## REQUIRED WORK
Should pictures appear among the records, leave them out, and copy exactly only the lines from the first through the one with "The width and", inclusive.

## DATA FOR PROCESSING

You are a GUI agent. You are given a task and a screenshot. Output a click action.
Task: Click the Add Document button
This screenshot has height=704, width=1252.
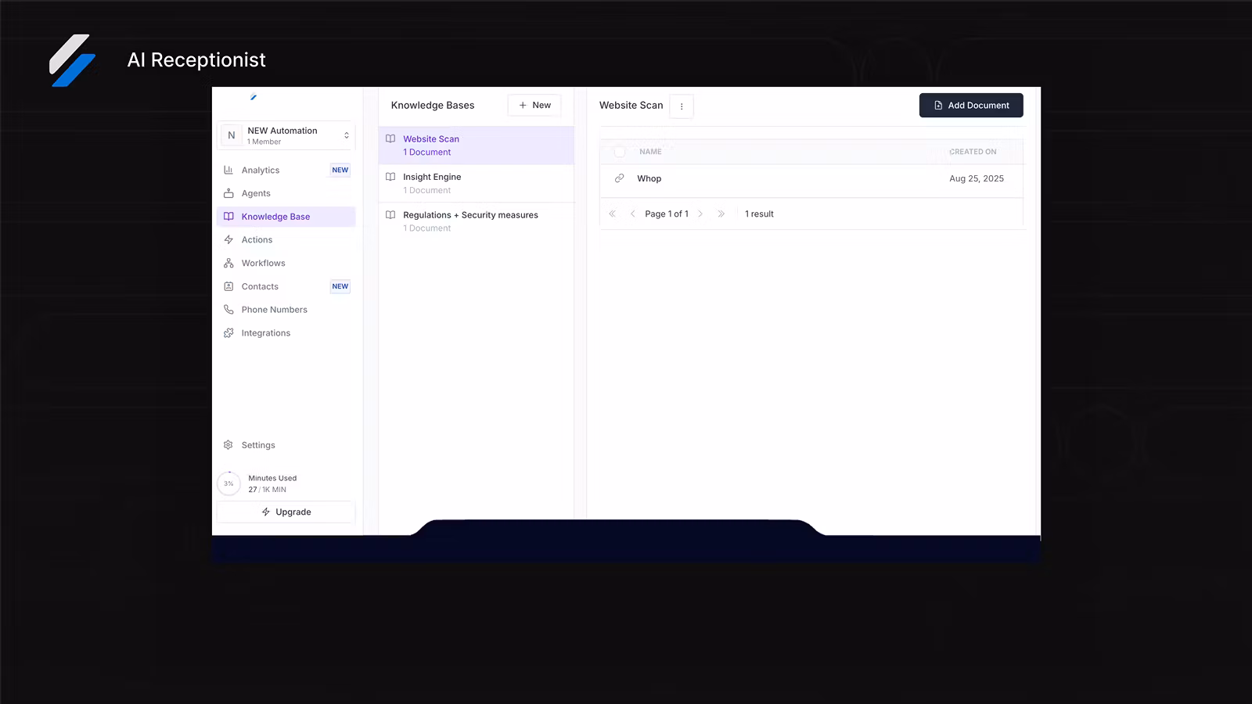(x=970, y=106)
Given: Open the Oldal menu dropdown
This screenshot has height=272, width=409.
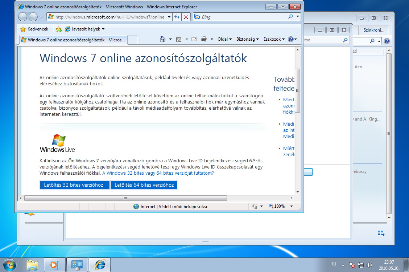Looking at the screenshot, I should coord(224,39).
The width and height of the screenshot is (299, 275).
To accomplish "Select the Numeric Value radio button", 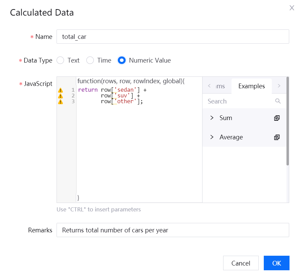I will click(x=122, y=61).
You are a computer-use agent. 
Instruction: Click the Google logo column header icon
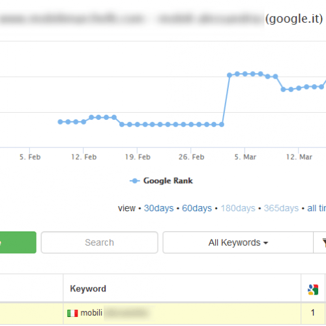tap(313, 289)
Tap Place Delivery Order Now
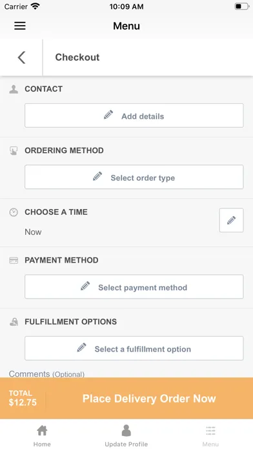Viewport: 253px width, 449px height. [149, 399]
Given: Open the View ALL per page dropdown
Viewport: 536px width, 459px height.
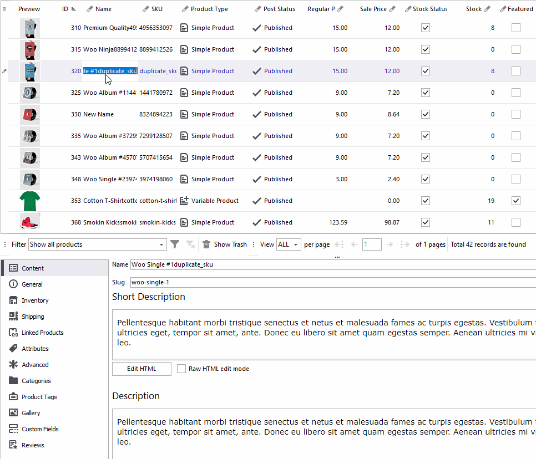Looking at the screenshot, I should click(296, 244).
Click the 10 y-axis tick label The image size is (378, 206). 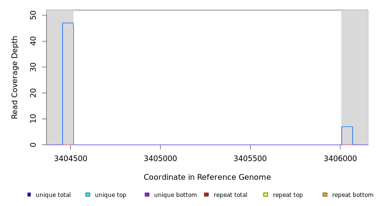pyautogui.click(x=33, y=119)
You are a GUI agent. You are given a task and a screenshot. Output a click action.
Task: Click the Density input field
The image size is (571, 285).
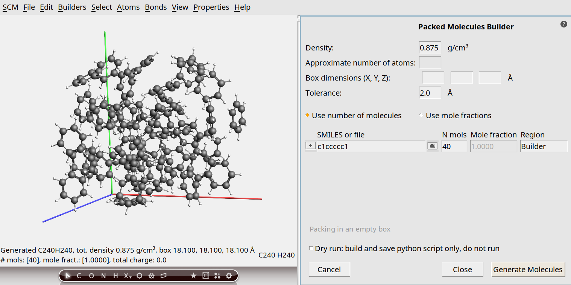[430, 48]
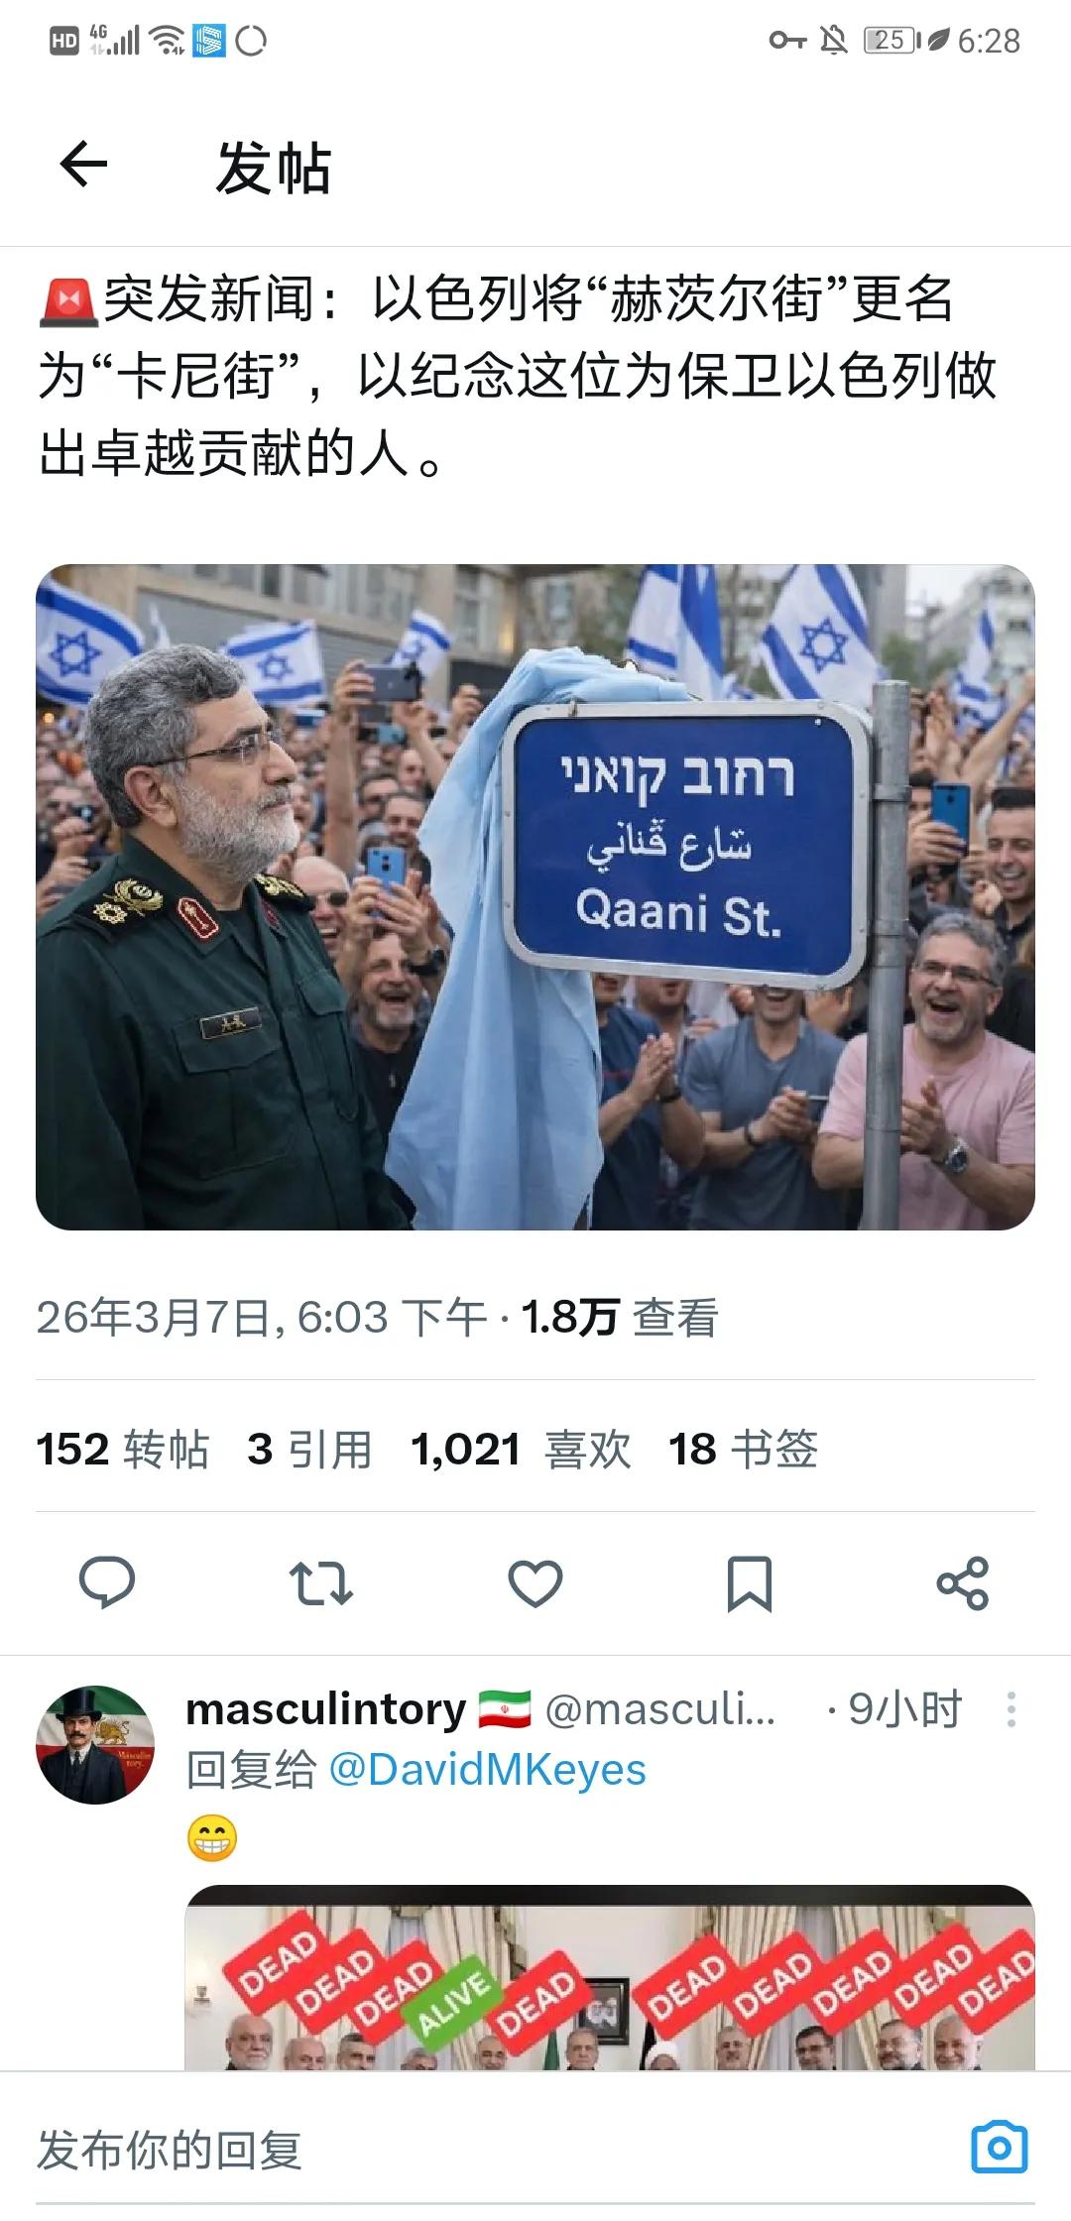Bookmark this post with bookmark icon

pos(750,1583)
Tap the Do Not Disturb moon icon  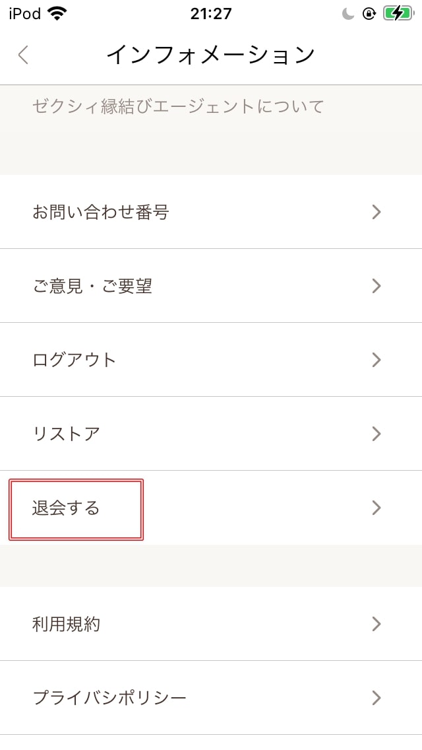point(348,14)
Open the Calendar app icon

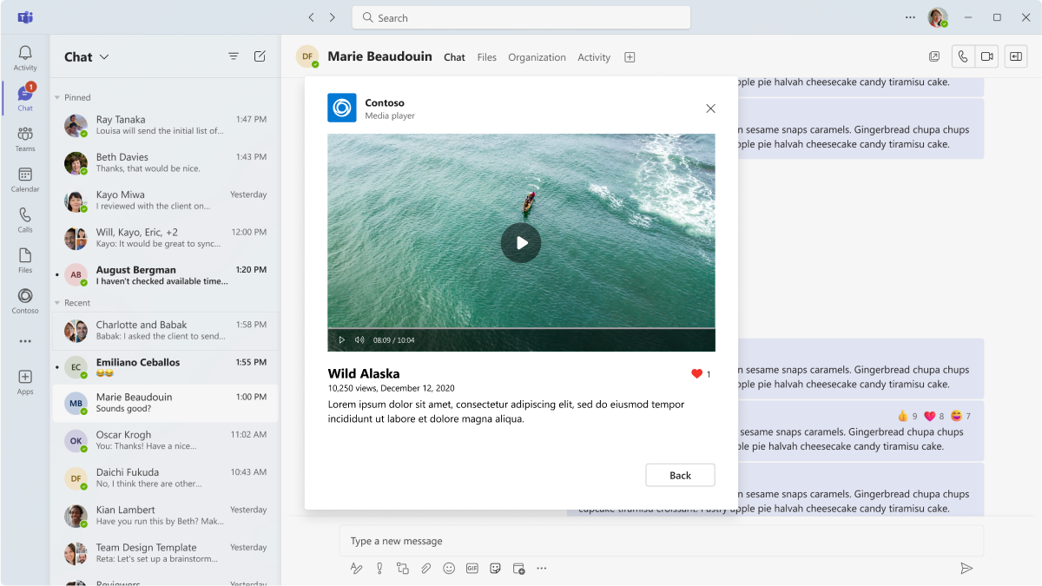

## RESPONSE BELOW
You are a GUI agent. You are given a task and a screenshot. Output a click action.
Task: Click the Add Document button
This screenshot has height=704, width=1252.
(x=970, y=106)
Given: Open the Oldal menu dropdown
This screenshot has height=272, width=409.
Looking at the screenshot, I should coord(224,39).
The width and height of the screenshot is (299, 275).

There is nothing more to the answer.